Отделался весьма дешево, если учесть оскорбление действием членов регистрационной комиссии и нецензурную брань по адресу явившейся милиции, как было зафиксировано в протоколе.
Многое сестры узнали от Вальки, которая прибежала к Тоне в самом жалком виде.
Втроем — сестры и Мотя (Валька не в счет) — пытались разобраться в «этом бедламе», — а как еще такое назвать?!
Попробуй разберись: милиция не бакалея, милейшая Аллочка не поможет. Тоня приготовилась хлопотать: брат в милиции, брата надо вызволять…
— Дай спокой, — в негромком голосе сестры вдруг послышались интонации покойного отца, — пусть проспится.

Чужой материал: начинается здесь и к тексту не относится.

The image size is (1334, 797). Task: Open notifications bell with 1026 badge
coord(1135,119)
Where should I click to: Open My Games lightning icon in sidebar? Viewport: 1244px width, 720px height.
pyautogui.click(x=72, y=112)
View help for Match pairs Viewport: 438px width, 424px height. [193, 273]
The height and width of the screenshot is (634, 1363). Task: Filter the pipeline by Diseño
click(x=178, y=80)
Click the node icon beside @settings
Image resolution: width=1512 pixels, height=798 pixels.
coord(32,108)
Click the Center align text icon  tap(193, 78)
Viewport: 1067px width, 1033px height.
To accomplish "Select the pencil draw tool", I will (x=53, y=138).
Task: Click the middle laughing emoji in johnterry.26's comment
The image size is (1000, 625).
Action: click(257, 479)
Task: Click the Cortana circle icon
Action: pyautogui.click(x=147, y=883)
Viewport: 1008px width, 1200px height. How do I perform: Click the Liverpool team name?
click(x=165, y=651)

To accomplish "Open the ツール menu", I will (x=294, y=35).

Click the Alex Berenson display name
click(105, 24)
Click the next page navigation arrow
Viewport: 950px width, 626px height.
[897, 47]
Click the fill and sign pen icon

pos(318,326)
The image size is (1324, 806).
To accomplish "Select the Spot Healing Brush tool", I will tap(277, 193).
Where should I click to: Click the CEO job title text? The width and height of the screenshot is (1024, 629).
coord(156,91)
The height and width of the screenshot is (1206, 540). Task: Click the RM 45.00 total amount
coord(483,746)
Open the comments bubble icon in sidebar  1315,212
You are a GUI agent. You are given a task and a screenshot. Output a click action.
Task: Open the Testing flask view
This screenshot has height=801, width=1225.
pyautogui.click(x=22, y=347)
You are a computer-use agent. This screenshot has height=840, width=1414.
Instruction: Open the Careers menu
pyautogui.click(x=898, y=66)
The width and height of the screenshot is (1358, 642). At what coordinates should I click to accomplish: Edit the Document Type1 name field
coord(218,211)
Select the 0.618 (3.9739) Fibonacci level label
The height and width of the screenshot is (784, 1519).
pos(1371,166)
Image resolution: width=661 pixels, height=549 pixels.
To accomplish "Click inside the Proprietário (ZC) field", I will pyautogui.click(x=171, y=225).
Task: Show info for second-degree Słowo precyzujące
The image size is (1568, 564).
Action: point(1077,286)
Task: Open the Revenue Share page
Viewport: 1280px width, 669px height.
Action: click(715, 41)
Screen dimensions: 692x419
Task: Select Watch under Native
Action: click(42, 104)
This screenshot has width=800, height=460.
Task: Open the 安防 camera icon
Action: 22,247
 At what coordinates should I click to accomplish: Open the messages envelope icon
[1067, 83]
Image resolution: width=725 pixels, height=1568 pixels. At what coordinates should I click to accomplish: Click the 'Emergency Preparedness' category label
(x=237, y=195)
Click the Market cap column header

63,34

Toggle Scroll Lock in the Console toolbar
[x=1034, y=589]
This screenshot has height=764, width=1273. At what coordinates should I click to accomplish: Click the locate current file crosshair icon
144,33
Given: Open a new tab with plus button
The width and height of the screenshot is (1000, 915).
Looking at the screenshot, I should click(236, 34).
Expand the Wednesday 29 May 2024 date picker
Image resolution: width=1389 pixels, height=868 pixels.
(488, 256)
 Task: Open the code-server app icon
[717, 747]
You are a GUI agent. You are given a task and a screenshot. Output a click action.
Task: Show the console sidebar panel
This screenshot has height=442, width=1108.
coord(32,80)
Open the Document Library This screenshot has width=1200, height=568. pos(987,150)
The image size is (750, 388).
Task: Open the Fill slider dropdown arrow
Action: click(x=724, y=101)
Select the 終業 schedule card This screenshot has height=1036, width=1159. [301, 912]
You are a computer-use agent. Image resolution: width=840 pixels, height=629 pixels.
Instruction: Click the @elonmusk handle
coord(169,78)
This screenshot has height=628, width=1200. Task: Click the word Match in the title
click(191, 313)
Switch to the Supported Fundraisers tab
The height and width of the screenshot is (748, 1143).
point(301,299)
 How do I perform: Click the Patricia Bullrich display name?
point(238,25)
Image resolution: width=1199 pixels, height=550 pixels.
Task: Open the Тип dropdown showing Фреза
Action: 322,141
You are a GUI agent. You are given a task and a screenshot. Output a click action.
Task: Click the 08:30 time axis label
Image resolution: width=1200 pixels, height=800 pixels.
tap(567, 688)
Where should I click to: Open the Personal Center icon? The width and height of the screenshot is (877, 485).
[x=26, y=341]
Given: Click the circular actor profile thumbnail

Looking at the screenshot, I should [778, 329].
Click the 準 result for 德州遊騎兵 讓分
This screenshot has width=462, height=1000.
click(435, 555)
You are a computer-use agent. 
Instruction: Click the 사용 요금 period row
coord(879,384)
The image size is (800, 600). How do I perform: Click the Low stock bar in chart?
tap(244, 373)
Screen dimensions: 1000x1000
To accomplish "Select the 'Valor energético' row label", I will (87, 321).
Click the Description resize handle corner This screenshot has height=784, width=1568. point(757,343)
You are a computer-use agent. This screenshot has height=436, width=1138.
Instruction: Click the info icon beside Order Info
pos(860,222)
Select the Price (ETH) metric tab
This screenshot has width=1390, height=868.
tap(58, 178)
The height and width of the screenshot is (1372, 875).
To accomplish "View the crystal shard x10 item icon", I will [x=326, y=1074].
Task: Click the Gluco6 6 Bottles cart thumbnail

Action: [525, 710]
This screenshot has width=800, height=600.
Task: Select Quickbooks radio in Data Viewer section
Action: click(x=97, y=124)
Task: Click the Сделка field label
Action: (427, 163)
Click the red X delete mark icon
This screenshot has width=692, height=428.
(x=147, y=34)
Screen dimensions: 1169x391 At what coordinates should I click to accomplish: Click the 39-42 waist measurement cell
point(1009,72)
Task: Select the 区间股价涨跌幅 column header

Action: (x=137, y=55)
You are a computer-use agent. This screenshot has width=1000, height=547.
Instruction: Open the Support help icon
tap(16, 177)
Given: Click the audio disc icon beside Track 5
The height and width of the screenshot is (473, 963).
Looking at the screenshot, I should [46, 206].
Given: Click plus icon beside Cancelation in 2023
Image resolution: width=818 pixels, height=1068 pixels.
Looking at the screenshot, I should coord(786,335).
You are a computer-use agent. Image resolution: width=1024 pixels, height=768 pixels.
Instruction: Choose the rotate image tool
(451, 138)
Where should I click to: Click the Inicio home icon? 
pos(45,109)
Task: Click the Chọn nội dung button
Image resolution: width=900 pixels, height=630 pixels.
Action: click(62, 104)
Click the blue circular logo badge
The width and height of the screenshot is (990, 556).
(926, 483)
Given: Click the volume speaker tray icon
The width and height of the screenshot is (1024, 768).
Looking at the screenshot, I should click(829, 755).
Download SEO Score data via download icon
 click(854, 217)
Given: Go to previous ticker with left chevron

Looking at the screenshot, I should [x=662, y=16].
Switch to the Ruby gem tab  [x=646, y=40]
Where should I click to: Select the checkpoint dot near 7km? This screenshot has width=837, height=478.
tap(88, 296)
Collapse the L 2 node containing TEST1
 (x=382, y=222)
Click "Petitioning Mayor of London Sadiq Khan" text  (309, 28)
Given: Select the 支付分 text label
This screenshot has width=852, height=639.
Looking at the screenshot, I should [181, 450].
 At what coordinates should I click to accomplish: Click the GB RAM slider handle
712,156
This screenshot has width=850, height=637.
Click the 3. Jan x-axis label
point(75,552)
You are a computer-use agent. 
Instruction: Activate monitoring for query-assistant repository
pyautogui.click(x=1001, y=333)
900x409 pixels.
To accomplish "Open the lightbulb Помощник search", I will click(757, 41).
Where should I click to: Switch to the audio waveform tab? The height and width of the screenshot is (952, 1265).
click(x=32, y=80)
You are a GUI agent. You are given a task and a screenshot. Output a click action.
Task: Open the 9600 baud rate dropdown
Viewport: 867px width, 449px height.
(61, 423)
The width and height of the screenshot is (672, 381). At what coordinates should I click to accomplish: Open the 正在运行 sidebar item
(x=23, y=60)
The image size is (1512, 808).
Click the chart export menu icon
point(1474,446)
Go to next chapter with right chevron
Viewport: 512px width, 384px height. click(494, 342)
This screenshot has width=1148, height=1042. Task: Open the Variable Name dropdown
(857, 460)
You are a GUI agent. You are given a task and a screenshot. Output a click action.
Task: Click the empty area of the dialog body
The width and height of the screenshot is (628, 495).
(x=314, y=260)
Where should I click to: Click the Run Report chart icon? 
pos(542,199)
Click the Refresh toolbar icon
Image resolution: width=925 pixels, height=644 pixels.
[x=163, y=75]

Никто ему не виноват; вон кому помогать надо, — и кивнула на Вальку, — она больная совсем.
Мотя предложил переночевать у них с Дашей, но Ирина рассудила, что сейчас только и время пожить спокойно дома.
Уложив малышей (старший пропадал с мальчишками во дворе), Валька села напротив Ирины и вдруг быстро и плавно сползла на пол.